_Work to be completed_: Print out the records in full, keeping each word unchanged.

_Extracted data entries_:
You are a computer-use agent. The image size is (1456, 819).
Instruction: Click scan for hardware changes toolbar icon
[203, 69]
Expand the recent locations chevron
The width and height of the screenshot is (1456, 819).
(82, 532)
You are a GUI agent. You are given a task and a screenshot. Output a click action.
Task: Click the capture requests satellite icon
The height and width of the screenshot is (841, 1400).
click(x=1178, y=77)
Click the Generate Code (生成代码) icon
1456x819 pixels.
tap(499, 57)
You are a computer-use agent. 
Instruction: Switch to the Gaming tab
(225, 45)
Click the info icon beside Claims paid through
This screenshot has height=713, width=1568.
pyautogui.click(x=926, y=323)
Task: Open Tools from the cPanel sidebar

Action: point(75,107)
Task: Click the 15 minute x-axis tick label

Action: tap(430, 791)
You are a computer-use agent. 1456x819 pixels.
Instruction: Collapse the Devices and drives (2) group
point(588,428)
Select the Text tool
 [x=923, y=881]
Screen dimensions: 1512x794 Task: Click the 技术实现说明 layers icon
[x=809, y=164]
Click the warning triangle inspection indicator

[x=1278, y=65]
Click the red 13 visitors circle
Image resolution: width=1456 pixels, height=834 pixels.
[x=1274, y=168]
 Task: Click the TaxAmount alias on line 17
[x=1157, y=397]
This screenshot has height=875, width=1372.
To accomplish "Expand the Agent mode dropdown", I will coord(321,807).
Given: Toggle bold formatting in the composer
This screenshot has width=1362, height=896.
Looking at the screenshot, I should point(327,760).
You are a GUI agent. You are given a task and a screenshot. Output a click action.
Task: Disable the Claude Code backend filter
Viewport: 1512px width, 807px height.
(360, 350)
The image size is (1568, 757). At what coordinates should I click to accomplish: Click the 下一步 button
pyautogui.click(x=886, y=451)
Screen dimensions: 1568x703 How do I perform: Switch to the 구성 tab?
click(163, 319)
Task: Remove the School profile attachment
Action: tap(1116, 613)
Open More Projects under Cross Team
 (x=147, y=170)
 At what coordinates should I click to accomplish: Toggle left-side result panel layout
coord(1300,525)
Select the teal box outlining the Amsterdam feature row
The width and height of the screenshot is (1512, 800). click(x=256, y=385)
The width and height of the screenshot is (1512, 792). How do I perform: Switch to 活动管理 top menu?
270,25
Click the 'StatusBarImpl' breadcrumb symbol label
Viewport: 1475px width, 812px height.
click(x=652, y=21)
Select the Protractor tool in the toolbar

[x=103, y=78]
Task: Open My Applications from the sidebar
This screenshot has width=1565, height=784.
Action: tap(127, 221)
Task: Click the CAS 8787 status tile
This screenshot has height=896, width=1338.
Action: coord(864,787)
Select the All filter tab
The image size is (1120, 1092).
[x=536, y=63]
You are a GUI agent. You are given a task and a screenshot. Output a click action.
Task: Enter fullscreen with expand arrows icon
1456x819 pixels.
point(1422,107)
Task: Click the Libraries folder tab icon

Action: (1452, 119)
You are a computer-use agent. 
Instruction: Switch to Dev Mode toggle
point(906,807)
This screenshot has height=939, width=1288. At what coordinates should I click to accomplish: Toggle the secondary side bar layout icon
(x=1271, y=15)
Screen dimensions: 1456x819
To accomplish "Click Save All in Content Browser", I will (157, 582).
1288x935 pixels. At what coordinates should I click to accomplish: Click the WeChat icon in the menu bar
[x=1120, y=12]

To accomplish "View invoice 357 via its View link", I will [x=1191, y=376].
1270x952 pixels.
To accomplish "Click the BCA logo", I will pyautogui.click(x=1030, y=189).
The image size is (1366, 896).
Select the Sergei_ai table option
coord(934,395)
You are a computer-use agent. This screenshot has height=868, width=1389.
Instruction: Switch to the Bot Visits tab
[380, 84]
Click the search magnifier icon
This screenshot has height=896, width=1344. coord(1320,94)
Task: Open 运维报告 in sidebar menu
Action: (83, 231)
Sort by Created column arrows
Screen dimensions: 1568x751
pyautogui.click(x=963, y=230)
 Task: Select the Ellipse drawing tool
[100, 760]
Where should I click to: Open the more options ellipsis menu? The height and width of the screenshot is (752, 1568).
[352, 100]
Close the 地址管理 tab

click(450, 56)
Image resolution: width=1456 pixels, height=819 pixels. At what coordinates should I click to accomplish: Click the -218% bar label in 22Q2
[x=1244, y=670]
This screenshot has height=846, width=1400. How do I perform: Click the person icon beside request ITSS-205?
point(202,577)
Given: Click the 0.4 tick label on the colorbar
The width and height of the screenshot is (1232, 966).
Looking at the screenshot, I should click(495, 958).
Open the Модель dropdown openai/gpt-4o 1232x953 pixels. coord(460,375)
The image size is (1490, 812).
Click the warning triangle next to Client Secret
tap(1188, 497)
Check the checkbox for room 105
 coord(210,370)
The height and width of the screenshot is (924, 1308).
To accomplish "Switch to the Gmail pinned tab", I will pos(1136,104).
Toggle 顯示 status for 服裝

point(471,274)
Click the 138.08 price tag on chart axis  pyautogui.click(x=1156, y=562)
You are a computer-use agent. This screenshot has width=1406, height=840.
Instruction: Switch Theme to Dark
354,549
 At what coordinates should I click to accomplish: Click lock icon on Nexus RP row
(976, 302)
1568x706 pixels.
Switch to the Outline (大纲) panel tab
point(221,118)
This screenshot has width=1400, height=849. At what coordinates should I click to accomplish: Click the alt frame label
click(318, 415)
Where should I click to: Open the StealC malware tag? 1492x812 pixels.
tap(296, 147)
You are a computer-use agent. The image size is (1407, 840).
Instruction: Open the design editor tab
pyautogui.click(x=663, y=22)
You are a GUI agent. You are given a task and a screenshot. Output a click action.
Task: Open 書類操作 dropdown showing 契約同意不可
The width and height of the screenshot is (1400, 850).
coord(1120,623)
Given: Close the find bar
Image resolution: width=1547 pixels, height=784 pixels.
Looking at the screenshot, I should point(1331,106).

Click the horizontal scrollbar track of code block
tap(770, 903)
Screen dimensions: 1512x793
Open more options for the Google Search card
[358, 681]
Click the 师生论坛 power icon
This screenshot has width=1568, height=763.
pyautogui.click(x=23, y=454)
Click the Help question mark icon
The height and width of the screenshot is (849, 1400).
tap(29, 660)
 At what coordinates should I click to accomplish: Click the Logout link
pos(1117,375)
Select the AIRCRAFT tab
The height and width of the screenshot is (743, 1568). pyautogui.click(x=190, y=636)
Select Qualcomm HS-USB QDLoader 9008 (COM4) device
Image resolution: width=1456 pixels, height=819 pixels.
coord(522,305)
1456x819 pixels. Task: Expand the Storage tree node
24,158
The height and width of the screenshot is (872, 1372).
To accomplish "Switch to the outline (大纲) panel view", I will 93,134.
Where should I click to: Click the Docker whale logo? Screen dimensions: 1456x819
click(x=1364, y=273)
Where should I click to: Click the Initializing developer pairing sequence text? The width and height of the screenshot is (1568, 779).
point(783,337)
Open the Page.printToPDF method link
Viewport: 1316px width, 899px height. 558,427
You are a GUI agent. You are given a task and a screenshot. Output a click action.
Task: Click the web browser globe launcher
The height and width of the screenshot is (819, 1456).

_Output for this exercise_:
You are a computer-use agent. The image size is (1456, 819).
Instruction: Click scan for hardware changes toolbar icon
[203, 69]
Expand the recent locations chevron
The width and height of the screenshot is (1456, 819).
(82, 532)
You are a GUI agent. You are given a task and a screenshot. Output a click action.
Task: Click the capture requests satellite icon
The height and width of the screenshot is (841, 1400).
click(x=1178, y=77)
Click the Generate Code (生成代码) icon
1456x819 pixels.
tap(499, 57)
You are a computer-use agent. 
Instruction: Switch to the Gaming tab
(225, 45)
Click the info icon beside Claims paid through
This screenshot has height=713, width=1568.
pyautogui.click(x=926, y=323)
Task: Open Tools from the cPanel sidebar

Action: point(75,107)
Task: Click the 15 minute x-axis tick label

Action: tap(430, 791)
You are a computer-use agent. 1456x819 pixels.
Instruction: Collapse the Devices and drives (2) group
point(588,428)
Select the Text tool
 [x=923, y=881]
Screen dimensions: 1512x794 Task: Click the 技术实现说明 layers icon
[x=809, y=164]
Click the warning triangle inspection indicator

[x=1278, y=65]
Click the red 13 visitors circle
Image resolution: width=1456 pixels, height=834 pixels.
[x=1274, y=168]
 Task: Click the TaxAmount alias on line 17
[x=1157, y=397]
This screenshot has height=875, width=1372.
To accomplish "Expand the Agent mode dropdown", I will coord(321,807).
Given: Toggle bold formatting in the composer
This screenshot has width=1362, height=896.
Looking at the screenshot, I should point(327,760).
You are a GUI agent. You are given a task and a screenshot. Output a click action.
Task: Disable the Claude Code backend filter
Viewport: 1512px width, 807px height.
(360, 350)
The image size is (1568, 757). At what coordinates should I click to accomplish: Click the 下一步 button
pyautogui.click(x=886, y=451)
Screen dimensions: 1568x703 How do I perform: Switch to the 구성 tab?
click(163, 319)
Task: Remove the School profile attachment
Action: tap(1116, 613)
Open More Projects under Cross Team
 (x=147, y=170)
 At what coordinates should I click to accomplish: Toggle left-side result panel layout
coord(1300,525)
Select the teal box outlining the Amsterdam feature row
The width and height of the screenshot is (1512, 800). click(x=256, y=385)
The width and height of the screenshot is (1512, 792). How do I perform: Switch to 活动管理 top menu?
270,25
Click the 'StatusBarImpl' breadcrumb symbol label
Viewport: 1475px width, 812px height.
click(x=652, y=21)
Select the Protractor tool in the toolbar

[x=103, y=78]
Task: Open My Applications from the sidebar
This screenshot has width=1565, height=784.
Action: tap(127, 221)
Task: Click the CAS 8787 status tile
This screenshot has height=896, width=1338.
Action: coord(864,787)
Select the All filter tab
The image size is (1120, 1092).
[x=536, y=63]
You are a GUI agent. You are given a task and a screenshot. Output a click action.
Task: Enter fullscreen with expand arrows icon
1456x819 pixels.
point(1422,107)
Task: Click the Libraries folder tab icon

Action: (1452, 119)
You are a computer-use agent. 
Instruction: Switch to Dev Mode toggle
point(906,807)
This screenshot has height=939, width=1288. At what coordinates should I click to accomplish: Toggle the secondary side bar layout icon
(x=1271, y=15)
Screen dimensions: 1456x819
To accomplish "Click Save All in Content Browser", I will (157, 582).
1288x935 pixels. At what coordinates should I click to accomplish: Click the WeChat icon in the menu bar
[x=1120, y=12]

To accomplish "View invoice 357 via its View link", I will [x=1191, y=376].
1270x952 pixels.
To accomplish "Click the BCA logo", I will pyautogui.click(x=1030, y=189).
The image size is (1366, 896).
Select the Sergei_ai table option
coord(934,395)
You are a computer-use agent. This screenshot has height=868, width=1389.
Instruction: Switch to the Bot Visits tab
[380, 84]
Click the search magnifier icon
This screenshot has height=896, width=1344. coord(1320,94)
Task: Open 运维报告 in sidebar menu
Action: (83, 231)
Sort by Created column arrows
Screen dimensions: 1568x751
pyautogui.click(x=963, y=230)
 Task: Select the Ellipse drawing tool
[100, 760]
Where should I click to: Open the more options ellipsis menu? The height and width of the screenshot is (752, 1568).
[352, 100]
Close the 地址管理 tab

click(450, 56)
Image resolution: width=1456 pixels, height=819 pixels. At what coordinates should I click to accomplish: Click the -218% bar label in 22Q2
[x=1244, y=670]
This screenshot has height=846, width=1400. How do I perform: Click the person icon beside request ITSS-205?
point(202,577)
Given: Click the 0.4 tick label on the colorbar
The width and height of the screenshot is (1232, 966).
Looking at the screenshot, I should click(495, 958).
Open the Модель dropdown openai/gpt-4o 1232x953 pixels. coord(460,375)
The image size is (1490, 812).
Click the warning triangle next to Client Secret
tap(1188, 497)
Check the checkbox for room 105
 coord(210,370)
The height and width of the screenshot is (924, 1308).
To accomplish "Switch to the Gmail pinned tab", I will pos(1136,104).
Toggle 顯示 status for 服裝

point(471,274)
Click the 138.08 price tag on chart axis  pyautogui.click(x=1156, y=562)
You are a computer-use agent. This screenshot has width=1406, height=840.
Instruction: Switch Theme to Dark
354,549
 At what coordinates should I click to accomplish: Click lock icon on Nexus RP row
(976, 302)
1568x706 pixels.
Switch to the Outline (大纲) panel tab
point(221,118)
This screenshot has width=1400, height=849. At what coordinates should I click to accomplish: Click the alt frame label
click(318, 415)
Where should I click to: Open the StealC malware tag? 1492x812 pixels.
tap(296, 147)
You are a computer-use agent. The image size is (1407, 840).
Instruction: Open the design editor tab
pyautogui.click(x=663, y=22)
You are a GUI agent. You are given a task and a screenshot. Output a click action.
Task: Open 書類操作 dropdown showing 契約同意不可
The width and height of the screenshot is (1400, 850).
coord(1120,623)
Given: Close the find bar
Image resolution: width=1547 pixels, height=784 pixels.
Looking at the screenshot, I should point(1331,106).

Click the horizontal scrollbar track of code block
tap(770, 903)
Screen dimensions: 1512x793
Open more options for the Google Search card
[358, 681]
Click the 师生论坛 power icon
This screenshot has width=1568, height=763.
pyautogui.click(x=23, y=454)
Click the Help question mark icon
The height and width of the screenshot is (849, 1400).
tap(29, 660)
 At what coordinates should I click to accomplish: Click the Logout link
pos(1117,375)
Select the AIRCRAFT tab
The height and width of the screenshot is (743, 1568). pyautogui.click(x=190, y=636)
Select Qualcomm HS-USB QDLoader 9008 (COM4) device
Image resolution: width=1456 pixels, height=819 pixels.
coord(522,305)
1456x819 pixels. Task: Expand the Storage tree node
24,158
The height and width of the screenshot is (872, 1372).
To accomplish "Switch to the outline (大纲) panel view", I will 93,134.
Where should I click to: Click the Docker whale logo? Screen dimensions: 1456x819
click(x=1364, y=273)
Where should I click to: Click the Initializing developer pairing sequence text? The width and height of the screenshot is (1568, 779).
point(783,337)
Open the Page.printToPDF method link
Viewport: 1316px width, 899px height. 558,427
You are a GUI agent. You are given a task and a screenshot. Output a click action.
Task: Click the web browser globe launcher
The height and width of the screenshot is (819, 1456).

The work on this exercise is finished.